-- Begin TEXT EXCERPT --
Late mountain doubleheader offers GC suspense - Analysing the Giro d'Italia Women 2024 route
Early course unveil a positive sign of new management under RCS
Although the Giro d'Italia is the longest-running women’s Grand Tour on the calendar, with 34 editions to date, it has failed to move with the times in recent years. Before the advent of the Tour de France Femmes, the Giro was the most prestigious women’s stage race on the calendar purely by virtue of being the longest and most challenging. The fluctuating fortunes of the Giro have now taken a positive turn with a fresh name, proof of advanced planning and a testing course.
Previously, the poor level of organisation of the race was something of a running joke in the peloton. After the introduction of mandatory live coverage for Women’s WorldTour events in 2020 and the Giro organisers failing to comply, the race was subsequently relegated to 2.Pro level in 2021.
After that, the race was taken over by new organisers who marginally improved the state of the race and its coverage, but many of the same issues remained. Getting hold of any information – let alone a full route – more than a few weeks in advance of the race was unheard of, and the possibility of live images still felt like it was hanging in the balance. Now, men’s Giro d’Italia organisers, RCS Sport, have taken over the women’s race and will run the show from 2024 with a fresh name, the Giro d’Italia Women.
-- End TEXT EXCERPT --
-- Begin DATA LINES --
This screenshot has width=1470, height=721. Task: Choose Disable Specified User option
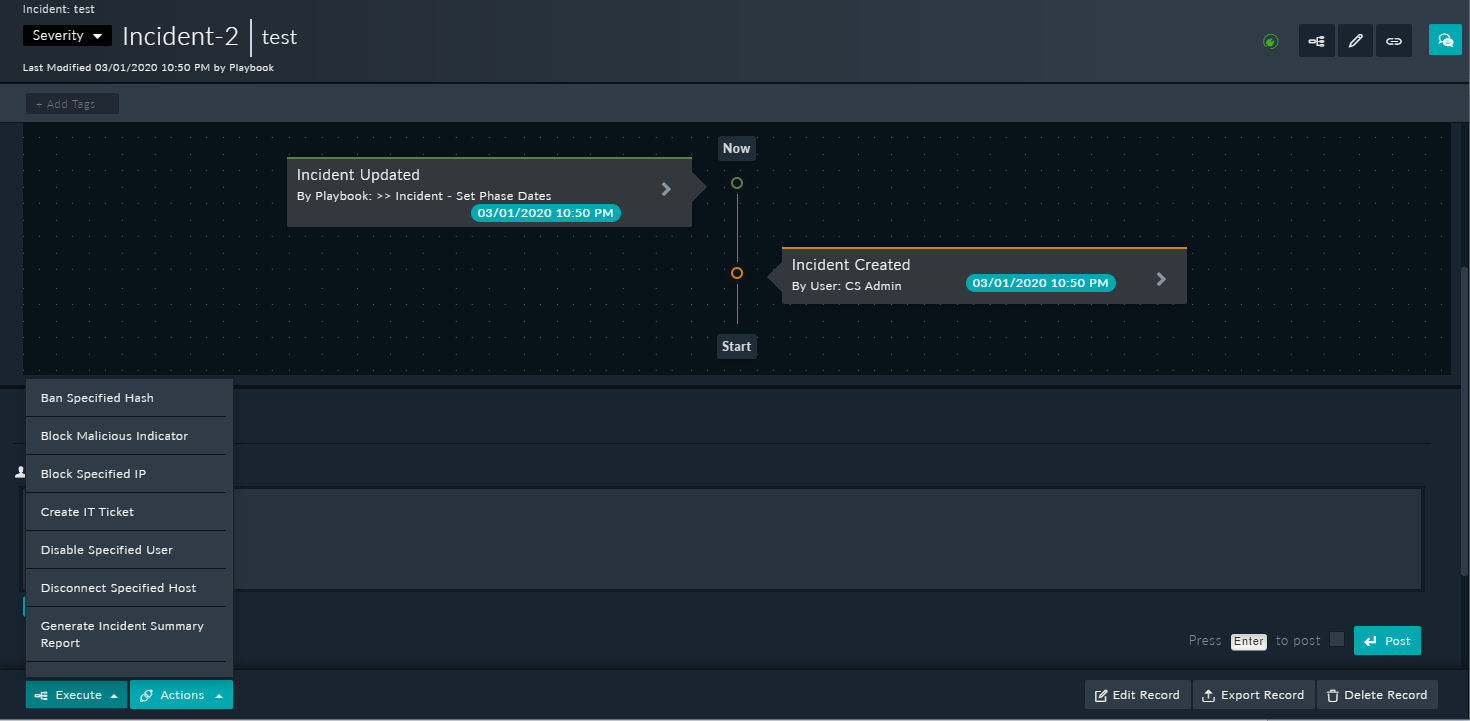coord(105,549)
-- End DATA LINES --
-- Begin DATA LINES --
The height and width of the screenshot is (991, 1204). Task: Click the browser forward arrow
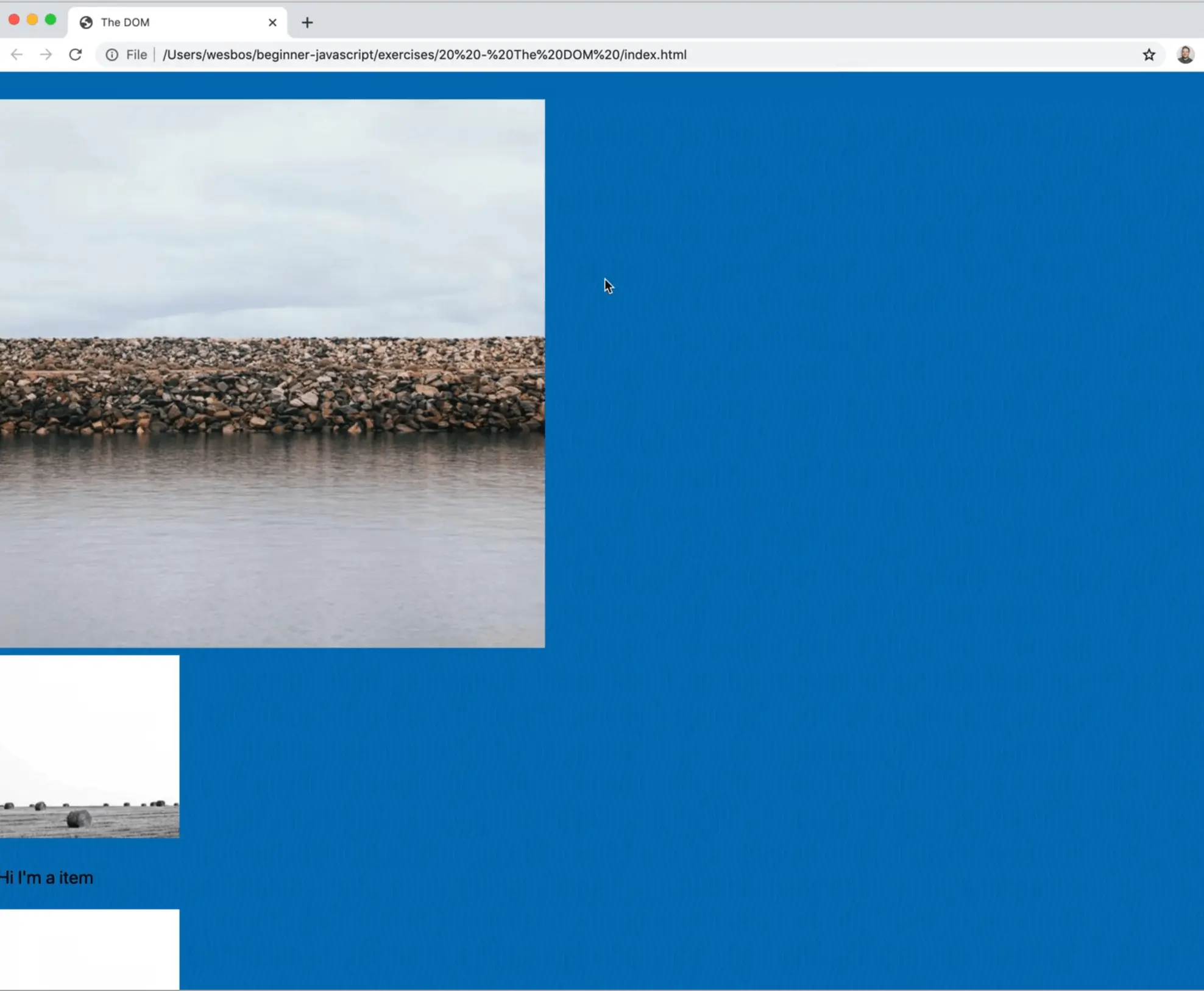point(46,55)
-- End DATA LINES --
— WRITTEN EXERCISE 1 —
In the Giro d'Italia Women route analysis, to what level was the race relegated in 2021?
— WRITTEN EXERCISE 2 —
Resume the Giro d'Italia Women route analysis, picking up right after its last sentence.
The material plays no part in what follows.

— FINAL RESULT 1 —
2.Pro level.

— FINAL RESULT 2 —
RCS already announced the route for the 2024 Giro d’Italia Women on Tuesday. It is a varied and challenging parcours that is better than many would have dared hope for.
Time trial offers Olympics preparation
The race begins with a 14.6 km individual time trial around the city of Brescia in the Lombardy region. The women’s Giro in its various iterations has traditionally opened with a team or individual time trial over the years but an ITT of this length is a new addition that will be welcomed by the specialists.
Time trials were starting to become a rare beast on the women’s calendar for a while but with the Tour de France Femmes avec Swift adding one in 2023, and now the Giro, there is an opportunity for those who excel against the clock to have their moment – and a necessity for those who want to contend for the GC to polish their time trial skills.
The route is relatively flat but there is still the possibility for some to lose time across the 14.6km course meaning that there could be gaps between GC contenders at the end of the day. Anyone hoping to take time back will have to wait until the summit finish on stage three before they are able to rectify any mistakes.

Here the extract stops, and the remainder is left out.